## What you need to do:
In the entries below, find the line with "Share the tweet using the share icon" and the line with "Viewport: 1194px width, 1860px height.". Reproduce those two lines and every line between them exactly, and nothing more.
Extracted entries below:
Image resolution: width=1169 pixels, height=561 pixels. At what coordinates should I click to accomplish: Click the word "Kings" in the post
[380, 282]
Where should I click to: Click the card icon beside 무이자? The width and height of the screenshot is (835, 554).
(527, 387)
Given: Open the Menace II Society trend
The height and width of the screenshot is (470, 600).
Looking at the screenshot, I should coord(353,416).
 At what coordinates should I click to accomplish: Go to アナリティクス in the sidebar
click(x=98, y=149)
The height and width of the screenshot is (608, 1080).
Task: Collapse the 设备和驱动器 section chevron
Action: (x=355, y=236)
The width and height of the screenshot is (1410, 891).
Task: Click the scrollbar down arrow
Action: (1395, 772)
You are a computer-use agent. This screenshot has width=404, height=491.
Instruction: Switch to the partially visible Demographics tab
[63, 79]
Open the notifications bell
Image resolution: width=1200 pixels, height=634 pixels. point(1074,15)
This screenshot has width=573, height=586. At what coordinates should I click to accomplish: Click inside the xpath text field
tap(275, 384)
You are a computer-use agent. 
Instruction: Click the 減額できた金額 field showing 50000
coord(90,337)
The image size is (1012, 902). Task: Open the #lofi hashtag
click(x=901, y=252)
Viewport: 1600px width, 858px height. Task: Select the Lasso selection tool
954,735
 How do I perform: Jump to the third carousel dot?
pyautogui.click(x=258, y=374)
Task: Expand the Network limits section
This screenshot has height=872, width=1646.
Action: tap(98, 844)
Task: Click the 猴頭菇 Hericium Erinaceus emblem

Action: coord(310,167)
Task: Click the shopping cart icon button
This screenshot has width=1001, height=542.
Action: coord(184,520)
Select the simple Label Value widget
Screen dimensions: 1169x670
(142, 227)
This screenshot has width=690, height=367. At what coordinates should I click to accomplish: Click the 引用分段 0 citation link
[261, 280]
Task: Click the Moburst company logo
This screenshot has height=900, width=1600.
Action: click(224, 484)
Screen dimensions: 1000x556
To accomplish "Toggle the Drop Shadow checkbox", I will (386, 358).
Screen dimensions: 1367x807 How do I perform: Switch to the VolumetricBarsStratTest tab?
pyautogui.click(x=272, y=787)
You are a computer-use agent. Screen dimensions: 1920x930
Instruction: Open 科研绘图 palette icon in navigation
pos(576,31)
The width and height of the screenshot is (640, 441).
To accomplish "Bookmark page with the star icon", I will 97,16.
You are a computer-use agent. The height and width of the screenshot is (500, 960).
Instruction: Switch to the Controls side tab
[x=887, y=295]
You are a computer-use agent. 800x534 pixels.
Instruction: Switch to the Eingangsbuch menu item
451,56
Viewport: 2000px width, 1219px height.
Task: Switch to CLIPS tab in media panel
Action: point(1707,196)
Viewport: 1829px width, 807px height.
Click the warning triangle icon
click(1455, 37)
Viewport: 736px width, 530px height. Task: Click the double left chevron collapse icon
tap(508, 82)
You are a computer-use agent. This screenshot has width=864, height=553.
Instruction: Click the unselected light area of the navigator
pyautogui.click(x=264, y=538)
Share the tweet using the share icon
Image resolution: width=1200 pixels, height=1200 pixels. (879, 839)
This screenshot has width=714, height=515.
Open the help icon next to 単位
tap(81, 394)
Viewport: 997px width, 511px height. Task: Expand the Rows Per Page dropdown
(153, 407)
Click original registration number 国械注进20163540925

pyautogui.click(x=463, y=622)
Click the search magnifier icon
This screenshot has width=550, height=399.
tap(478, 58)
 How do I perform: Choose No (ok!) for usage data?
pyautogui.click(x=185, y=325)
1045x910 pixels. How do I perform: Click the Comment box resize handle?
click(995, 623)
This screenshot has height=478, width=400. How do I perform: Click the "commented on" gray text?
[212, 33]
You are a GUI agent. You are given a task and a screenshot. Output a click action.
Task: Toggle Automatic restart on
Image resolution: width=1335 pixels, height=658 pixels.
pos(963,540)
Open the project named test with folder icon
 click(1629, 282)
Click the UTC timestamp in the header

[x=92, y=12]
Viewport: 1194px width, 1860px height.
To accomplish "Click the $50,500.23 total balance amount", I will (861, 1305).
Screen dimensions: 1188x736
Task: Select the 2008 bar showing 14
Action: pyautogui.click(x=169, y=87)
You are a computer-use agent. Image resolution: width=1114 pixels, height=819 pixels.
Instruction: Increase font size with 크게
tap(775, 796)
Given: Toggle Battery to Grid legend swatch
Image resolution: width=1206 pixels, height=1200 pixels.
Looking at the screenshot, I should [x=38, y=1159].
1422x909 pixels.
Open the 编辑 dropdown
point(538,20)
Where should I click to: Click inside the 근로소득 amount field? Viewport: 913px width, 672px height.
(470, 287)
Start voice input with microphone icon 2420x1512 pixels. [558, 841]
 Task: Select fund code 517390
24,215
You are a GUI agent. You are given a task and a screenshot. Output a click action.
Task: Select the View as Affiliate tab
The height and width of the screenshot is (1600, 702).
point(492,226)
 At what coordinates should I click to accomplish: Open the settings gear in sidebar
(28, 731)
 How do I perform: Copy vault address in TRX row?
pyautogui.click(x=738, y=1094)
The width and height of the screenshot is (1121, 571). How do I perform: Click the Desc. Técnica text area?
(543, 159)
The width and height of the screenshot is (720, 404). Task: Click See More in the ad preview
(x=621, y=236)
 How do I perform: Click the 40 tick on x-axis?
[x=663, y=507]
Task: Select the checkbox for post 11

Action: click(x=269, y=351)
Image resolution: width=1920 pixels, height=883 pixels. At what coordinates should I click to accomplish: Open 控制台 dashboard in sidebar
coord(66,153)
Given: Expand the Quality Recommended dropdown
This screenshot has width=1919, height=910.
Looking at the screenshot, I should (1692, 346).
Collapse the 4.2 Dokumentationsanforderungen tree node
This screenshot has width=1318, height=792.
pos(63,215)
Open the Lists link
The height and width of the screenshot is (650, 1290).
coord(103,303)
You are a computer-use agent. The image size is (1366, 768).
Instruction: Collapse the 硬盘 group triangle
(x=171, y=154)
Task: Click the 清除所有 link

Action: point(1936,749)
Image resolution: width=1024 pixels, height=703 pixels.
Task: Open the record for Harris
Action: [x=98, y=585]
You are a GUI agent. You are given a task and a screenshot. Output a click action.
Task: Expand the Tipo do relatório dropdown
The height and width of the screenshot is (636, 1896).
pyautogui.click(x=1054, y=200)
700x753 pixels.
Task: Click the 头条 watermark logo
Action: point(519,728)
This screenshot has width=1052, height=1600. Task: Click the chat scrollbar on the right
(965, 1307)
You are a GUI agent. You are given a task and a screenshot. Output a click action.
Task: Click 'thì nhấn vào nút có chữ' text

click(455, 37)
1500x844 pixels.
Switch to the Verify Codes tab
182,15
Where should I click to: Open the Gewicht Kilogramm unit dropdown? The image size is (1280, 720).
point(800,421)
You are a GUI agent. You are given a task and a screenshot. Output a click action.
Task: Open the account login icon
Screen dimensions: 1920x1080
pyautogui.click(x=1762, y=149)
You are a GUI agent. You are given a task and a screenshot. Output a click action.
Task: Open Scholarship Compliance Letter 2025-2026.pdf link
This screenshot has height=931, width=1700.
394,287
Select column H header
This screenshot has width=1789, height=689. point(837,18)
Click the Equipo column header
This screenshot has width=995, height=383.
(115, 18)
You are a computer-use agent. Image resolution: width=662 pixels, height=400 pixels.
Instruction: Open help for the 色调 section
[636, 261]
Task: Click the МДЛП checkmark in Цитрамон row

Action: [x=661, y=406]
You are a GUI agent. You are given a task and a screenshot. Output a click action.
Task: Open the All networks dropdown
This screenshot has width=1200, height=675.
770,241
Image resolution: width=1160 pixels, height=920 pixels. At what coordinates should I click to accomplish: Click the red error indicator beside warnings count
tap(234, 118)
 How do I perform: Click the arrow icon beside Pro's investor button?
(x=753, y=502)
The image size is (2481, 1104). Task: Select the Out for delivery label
End of Extracted entries.
## Written solution:
Share the tweet using the share icon
Image resolution: width=1200 pixels, height=1200 pixels. (879, 839)
This screenshot has width=714, height=515.
Open the help icon next to 単位
tap(81, 394)
Viewport: 997px width, 511px height. Task: Expand the Rows Per Page dropdown
(153, 407)
Click original registration number 国械注进20163540925

pyautogui.click(x=463, y=622)
Click the search magnifier icon
This screenshot has width=550, height=399.
tap(478, 58)
 How do I perform: Choose No (ok!) for usage data?
pyautogui.click(x=185, y=325)
1045x910 pixels. How do I perform: Click the Comment box resize handle?
click(995, 623)
This screenshot has height=478, width=400. How do I perform: Click the "commented on" gray text?
[212, 33]
You are a GUI agent. You are given a task and a screenshot. Output a click action.
Task: Toggle Automatic restart on
Image resolution: width=1335 pixels, height=658 pixels.
pos(963,540)
Open the project named test with folder icon
 click(1629, 282)
Click the UTC timestamp in the header

[x=92, y=12]
Viewport: 1194px width, 1860px height.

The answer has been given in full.